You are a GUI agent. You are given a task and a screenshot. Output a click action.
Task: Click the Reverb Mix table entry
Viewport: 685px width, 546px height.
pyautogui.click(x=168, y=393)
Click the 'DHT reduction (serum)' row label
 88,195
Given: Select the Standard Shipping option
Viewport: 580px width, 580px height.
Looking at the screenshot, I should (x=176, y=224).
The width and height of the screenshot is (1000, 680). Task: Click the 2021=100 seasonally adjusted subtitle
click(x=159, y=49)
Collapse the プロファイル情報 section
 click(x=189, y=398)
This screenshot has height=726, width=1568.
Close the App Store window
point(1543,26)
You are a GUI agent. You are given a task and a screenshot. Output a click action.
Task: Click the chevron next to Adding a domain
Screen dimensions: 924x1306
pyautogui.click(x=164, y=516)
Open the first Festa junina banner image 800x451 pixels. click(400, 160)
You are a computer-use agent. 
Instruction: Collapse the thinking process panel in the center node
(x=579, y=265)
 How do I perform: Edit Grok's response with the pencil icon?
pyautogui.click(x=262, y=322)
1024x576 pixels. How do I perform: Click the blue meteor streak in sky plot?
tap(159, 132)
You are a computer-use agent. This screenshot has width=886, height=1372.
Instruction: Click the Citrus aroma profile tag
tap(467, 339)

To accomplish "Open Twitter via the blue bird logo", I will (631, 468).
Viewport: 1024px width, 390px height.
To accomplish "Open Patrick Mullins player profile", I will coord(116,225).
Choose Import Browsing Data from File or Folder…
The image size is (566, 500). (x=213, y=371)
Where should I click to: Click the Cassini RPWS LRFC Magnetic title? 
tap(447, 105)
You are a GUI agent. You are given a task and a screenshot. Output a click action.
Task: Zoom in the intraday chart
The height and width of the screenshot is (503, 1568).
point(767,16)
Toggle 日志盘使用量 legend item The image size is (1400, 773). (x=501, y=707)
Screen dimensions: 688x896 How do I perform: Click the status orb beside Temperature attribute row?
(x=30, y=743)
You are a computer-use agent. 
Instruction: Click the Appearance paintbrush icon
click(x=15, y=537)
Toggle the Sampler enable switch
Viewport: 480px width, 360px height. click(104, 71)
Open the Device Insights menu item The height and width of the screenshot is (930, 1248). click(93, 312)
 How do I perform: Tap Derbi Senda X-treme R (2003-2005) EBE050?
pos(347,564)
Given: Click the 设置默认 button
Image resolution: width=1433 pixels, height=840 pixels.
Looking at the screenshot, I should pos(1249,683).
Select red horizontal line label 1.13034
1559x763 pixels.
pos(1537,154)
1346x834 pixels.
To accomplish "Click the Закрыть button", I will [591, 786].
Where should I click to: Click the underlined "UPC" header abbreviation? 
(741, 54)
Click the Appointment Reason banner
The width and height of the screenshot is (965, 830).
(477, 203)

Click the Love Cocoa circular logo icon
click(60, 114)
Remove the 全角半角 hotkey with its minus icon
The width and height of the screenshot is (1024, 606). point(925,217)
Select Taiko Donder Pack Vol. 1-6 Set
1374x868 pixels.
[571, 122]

**What you have to do**
Taking the records from the top, repeat each line exactly until you have repeated the line that contains "Task: Click the chevron".

**Result for this task**
You are a GUI agent. You are given a task and a screenshot. Output a click action.
Task: Click the Reverb Mix table entry
Viewport: 685px width, 546px height.
pyautogui.click(x=168, y=393)
Click the 'DHT reduction (serum)' row label
 88,195
Given: Select the Standard Shipping option
Viewport: 580px width, 580px height.
Looking at the screenshot, I should (x=176, y=224).
The width and height of the screenshot is (1000, 680). Task: Click the 2021=100 seasonally adjusted subtitle
click(x=159, y=49)
Collapse the プロファイル情報 section
 click(x=189, y=398)
This screenshot has height=726, width=1568.
Close the App Store window
point(1543,26)
You are a GUI agent. You are given a task and a screenshot. Output a click action.
Task: Click the chevron next to Adding a domain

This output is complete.